A High Performance Write File System

I would like to take some time to describe how to write a high performance file system that is optimized. For simplicity sake, I call it the Write File System and it has 3 goals:

Three Goals of A Write File System

1) USER APPLICATION

We do not want any kernel code. Why? Because it makes it much easier to port to a new platform, both for hardware and operating system reasons. In addition, user code is more reliable. That is, errors that don’t crash the system and just result in a core dump.

2) OPTIMAL WRITE PERFORMANCE

We want to match the speed of the system disk controllers, for sustained write throughput.

3) UFS FILE SYSTEM INTERFACE

We want to use the established UFS file system interface – {fopen(), fclose(), fread(), fwrite()}. This makes it much easier to integrate into existing user code.

Basic Principles

The following are the basic principles that determine if a write file system is optimized :

RAW IO TO DISK.

The File System Buffer Cache is useful for general purpose file IO and can in general be helpful in performance improvements. But for pure disk write performance, raw IO is far superior. Raw IO bypasses the buffer cache, thus freeing up memory and eliminating overhead.

LARGE WRITES.

We want to use optimal sized buffers for writing to the disks. If we need to write out 32K bytes, then it is much faster to write this data in a single write as apposed to 32K writes of one byte each.

Write File System & Optimal Buffer Size

So what is the optimal buffer size?

Write a little program that uses various buffer sizes to write to a disk. Buffer sizes should be in powers of 2. Run enough buffer writes so that the test takes at least 5 minutes. If you time each test, then you will see that test performance improves as the buffer size improves, up to a point. If you increase the buffer size after this point, performance does not improve and it might even slightly degrade.

This break even point is usually the size of the disk control internal buffer. Be that as it may, we now have the buffer size that results in the optimal write performance.

ONE WRITER PER DISK CONTROLLER.

We want the disk heads to move sequentially and not have to perform seeks when writing to the disks. We thus only a single writer per disk. So each disk controller will have a dedicated disk writer daemon – fs_writer().

PARALLEL WRITES.

If we have multiple disk controllers in the system, we want to take advantage of parallelism. Since each disk controller has its own dedicated disk writer that are all independent, each disk writer – fs_writer(), can be run in parallel.

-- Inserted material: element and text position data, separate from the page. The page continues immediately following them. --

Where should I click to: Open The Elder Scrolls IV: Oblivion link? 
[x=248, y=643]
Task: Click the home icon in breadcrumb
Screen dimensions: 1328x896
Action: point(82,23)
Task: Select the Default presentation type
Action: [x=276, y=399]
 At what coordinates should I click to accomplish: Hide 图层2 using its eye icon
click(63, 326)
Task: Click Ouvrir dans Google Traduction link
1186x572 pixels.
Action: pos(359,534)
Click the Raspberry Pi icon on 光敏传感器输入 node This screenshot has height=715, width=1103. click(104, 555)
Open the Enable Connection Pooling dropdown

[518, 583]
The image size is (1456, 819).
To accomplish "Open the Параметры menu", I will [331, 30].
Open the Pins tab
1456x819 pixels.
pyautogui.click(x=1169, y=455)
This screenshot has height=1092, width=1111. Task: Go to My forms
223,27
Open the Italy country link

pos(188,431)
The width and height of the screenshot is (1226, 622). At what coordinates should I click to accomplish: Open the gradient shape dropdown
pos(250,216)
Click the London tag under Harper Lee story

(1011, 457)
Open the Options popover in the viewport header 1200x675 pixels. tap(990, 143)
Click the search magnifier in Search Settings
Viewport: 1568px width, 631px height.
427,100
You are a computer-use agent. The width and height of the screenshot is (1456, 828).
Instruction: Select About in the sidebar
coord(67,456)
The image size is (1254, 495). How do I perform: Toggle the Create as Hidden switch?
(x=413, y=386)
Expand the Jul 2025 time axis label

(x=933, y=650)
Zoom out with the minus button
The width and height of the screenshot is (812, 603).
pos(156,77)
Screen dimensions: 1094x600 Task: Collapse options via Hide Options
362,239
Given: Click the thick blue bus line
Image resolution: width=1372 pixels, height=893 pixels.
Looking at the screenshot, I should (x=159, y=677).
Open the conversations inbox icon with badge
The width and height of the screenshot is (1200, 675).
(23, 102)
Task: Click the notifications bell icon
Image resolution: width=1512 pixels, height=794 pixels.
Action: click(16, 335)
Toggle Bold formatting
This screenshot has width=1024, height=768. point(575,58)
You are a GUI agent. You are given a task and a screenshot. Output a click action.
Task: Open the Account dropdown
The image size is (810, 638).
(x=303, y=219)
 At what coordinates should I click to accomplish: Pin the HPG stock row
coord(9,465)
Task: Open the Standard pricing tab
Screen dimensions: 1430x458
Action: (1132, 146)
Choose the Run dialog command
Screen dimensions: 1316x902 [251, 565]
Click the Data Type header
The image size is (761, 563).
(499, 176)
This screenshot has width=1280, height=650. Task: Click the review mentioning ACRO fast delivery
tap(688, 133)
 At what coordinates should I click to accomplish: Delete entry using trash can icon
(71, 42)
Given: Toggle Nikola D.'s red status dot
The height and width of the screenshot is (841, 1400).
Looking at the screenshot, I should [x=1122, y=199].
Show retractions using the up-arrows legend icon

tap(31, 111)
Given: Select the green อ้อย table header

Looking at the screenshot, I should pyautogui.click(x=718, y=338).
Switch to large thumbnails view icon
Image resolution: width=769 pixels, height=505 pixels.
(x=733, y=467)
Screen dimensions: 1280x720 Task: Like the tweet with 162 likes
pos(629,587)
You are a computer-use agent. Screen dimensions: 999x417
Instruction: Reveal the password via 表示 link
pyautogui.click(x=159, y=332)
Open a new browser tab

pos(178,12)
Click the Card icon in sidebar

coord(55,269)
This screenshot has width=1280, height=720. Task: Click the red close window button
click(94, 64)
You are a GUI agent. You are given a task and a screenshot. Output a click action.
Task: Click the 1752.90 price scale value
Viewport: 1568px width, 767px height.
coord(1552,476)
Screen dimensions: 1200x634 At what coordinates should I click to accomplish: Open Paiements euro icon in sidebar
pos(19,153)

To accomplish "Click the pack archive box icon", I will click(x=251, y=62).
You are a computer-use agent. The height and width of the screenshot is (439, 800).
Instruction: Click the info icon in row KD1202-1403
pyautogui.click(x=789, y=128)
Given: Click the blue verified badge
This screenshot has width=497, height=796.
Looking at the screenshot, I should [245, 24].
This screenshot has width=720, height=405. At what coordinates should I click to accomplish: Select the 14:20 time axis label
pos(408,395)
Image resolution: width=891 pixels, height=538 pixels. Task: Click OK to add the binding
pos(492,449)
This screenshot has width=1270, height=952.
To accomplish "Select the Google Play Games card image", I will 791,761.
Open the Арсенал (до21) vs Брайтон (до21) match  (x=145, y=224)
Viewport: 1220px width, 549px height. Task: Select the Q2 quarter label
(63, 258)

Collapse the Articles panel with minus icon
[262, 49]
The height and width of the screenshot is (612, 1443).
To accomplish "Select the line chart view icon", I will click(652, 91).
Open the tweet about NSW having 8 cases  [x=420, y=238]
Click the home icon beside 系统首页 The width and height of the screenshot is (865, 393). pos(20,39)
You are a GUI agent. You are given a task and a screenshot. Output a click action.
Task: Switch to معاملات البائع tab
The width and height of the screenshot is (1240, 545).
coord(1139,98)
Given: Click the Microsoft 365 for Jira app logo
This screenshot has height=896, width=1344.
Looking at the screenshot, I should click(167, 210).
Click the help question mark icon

This parallelism is hidden from the user by using a dedicated File System Controller daemon called – fs_control(). All user write operations thus are send to fs_control().
fs_control() then, is responsible for determining which fs_writer() is best suited to the task.
A Round Robin scheduling technique could be employed. Or perhaps each fs_writer() could indicate when it is busy.

SHARED MEMORY.

fopen() returns a File Handle, which lives in shared memory.
Subsequent calls to fwrite() copy data into the shared memory File Handle.
fclose() sends a message to fs_control() that the file is ready for creation.

WRITE ONCE – READ FOREVER.

Do not rewrite a file. Files are written once and read forever. This removes the need for locking.

CLOUD LIKE PARTITIONING.

WFS uses cloud like partitioning. That is, directories are flat. They are not nested.
In addition, directories are segmented into buckets. Buckets are of fixed size – which is configurable.

So tying it all together, this is how data moves from a user program to the disk:

1) FILE = fopen(bucket, file)
The user program calls fopen() with a bucket name and file name.
fopen() returns a pointer to a shared memory object.

2) fwrite(FILE, data)
Data is copied to the File Handle in shared memory.

3) fclose(FILE)
This function sends the File Handle pointer to fs_control().

4) fs_control()
fs_control() sends the File Handle pointer to the best available disk writer – fs_writer().

5) fs_writer()
Each fs_writer() keeps an internal buffer for each directory type that has been defined.

The buffer size is optimal and has already been determined.
A buffer is flushed to disk (using raw IO) when it is full or after a long enough timeout.

Now as to reading Write File System files, a file is identified by the tuple {bucket, offset}.
When a file is created in a bucket, the file is prepended with a header that contains necessary metadata. That is, a bucket name and offset. Utilities are provided to list the files in a given bucket and to search buckets for a given file name. Pretty simple actually.

So you now know how to create a write file system that will max out a disk controller. This will enable you to take full advantage of available disk bandwidth.